The teacher reported the incident but was placated by the administration. The student got “a few days’ suspension,” the teacher wrote the board members– then went on to threaten her after his return. The
administration again placated her.
“I looked through documentation (that my admin said didn’t exist),” the teacher wrote in the Feb. 2 letter, “to find EVERY teacher the student had was concerned about behavior. There is NO point in going to Human Resources, as a matter of fact, for several people, including myself, were punished harder for ‘telling.’” The teacher does not
explain what she meant by “punished,” but frames her letter in accounts of the 6-year-old who shot Amy Swerner on Jan. 6, in an elementary school in Newport News, Va.

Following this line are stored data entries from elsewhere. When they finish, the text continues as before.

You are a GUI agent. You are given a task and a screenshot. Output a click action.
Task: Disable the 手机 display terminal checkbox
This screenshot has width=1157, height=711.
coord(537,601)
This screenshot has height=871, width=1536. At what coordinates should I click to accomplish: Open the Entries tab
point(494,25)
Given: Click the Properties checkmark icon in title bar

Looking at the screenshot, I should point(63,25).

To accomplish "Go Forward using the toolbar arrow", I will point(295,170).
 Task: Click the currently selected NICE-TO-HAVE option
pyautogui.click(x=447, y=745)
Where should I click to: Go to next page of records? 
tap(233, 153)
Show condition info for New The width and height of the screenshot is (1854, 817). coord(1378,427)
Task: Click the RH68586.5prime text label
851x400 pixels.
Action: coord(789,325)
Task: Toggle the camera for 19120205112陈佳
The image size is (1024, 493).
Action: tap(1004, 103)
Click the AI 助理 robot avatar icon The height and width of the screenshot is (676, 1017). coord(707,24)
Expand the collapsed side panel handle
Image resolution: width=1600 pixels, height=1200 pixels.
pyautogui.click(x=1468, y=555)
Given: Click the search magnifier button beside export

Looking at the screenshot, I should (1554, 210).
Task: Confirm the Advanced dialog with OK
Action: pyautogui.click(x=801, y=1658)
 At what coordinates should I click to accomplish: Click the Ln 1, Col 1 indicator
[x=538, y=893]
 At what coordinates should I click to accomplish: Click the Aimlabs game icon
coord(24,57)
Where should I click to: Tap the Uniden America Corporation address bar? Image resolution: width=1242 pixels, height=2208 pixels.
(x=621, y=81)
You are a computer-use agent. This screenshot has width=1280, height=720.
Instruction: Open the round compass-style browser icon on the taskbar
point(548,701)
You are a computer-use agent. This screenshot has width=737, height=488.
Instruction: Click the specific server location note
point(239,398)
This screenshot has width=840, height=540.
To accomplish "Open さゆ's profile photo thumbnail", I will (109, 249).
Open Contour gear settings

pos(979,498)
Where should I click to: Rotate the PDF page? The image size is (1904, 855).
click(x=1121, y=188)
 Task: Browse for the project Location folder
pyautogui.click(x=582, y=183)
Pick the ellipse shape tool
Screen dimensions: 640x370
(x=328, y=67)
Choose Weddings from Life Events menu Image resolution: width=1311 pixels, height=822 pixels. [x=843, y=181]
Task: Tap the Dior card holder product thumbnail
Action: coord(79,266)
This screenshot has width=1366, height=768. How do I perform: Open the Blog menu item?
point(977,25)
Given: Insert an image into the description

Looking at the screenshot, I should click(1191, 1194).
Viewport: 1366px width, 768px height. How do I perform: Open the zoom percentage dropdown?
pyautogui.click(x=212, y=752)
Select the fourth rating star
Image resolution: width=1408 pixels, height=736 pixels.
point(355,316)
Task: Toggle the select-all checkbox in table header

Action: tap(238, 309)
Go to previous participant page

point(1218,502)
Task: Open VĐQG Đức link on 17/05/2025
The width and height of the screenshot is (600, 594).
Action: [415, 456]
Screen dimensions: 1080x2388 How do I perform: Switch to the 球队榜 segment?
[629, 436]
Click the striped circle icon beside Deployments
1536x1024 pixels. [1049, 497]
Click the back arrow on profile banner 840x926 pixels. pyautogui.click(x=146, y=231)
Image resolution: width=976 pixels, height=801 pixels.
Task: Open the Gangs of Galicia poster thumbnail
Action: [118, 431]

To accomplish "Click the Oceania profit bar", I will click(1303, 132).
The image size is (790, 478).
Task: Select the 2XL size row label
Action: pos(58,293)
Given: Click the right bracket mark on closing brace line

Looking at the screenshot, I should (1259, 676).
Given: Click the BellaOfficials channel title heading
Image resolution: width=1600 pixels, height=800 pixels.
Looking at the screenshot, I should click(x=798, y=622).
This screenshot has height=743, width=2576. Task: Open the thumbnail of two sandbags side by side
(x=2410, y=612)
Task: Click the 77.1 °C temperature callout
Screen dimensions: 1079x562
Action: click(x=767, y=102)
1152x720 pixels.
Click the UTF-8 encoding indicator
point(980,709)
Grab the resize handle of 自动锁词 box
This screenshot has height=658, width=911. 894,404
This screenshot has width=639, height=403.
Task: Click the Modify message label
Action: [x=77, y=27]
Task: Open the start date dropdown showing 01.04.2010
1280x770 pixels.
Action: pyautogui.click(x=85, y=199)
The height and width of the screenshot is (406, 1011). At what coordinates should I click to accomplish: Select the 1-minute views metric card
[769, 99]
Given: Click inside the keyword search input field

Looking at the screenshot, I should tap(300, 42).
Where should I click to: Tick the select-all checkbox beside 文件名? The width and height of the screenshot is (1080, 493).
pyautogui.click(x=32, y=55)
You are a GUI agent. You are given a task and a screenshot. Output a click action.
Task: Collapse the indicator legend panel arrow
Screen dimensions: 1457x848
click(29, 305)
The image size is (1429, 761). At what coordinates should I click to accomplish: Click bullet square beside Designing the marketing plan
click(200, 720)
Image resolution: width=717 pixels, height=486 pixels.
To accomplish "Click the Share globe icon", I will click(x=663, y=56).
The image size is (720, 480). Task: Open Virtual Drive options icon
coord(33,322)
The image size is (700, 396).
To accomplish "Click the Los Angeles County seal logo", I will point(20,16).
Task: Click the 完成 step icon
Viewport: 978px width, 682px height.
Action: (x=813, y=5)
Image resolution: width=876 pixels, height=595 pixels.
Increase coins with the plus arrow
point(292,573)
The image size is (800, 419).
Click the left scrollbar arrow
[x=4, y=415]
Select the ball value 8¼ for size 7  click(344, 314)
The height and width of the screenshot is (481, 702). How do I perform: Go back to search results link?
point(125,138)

These attacks are not only growing in frequency, but in severity.
According to Forbes, one in three teachers have been threatened by students as well as from parents. “One in three teachers reported at least one incident of verbal harassment or threatening behavior from students during the pandemic, with almost as many (29%) reporting harassment or threats from a parent.
Around 14% of teachers said they had been violently attacked by a student, according to the survey of pre-K to 12th grade school employees, carried out between July 2020 and June 2021. One teacher who ended up in hospital following an assault by a student told researchers: “I have been physically assaulted multiple
times by students in the building and they know that not only is there
no one to stop them, but there will be no consequences either.”
Education Week offers similar reporting, adding, “More than 4 of every 10 educators said at least one teacher in their district has been physically assaulted or attacked by a student in the past year, a new EdWeek Research Center survey found. “We had the worst year in terms of behavior and outbursts from students and parents we have ever [had],” said a middle school principal in Michigan who took the survey. “It was a year of emotional outbursts that we weren’t prepared for.”
Regardless of its appearance today, this is looking much less like an epidemic and more like a pandemic. These widespread attacks on teachers are not merely a biproduct of pent-up angst and frustration, but a carefully assembled, ticking time bomb, wreaking collateral damage of unpredictable levels.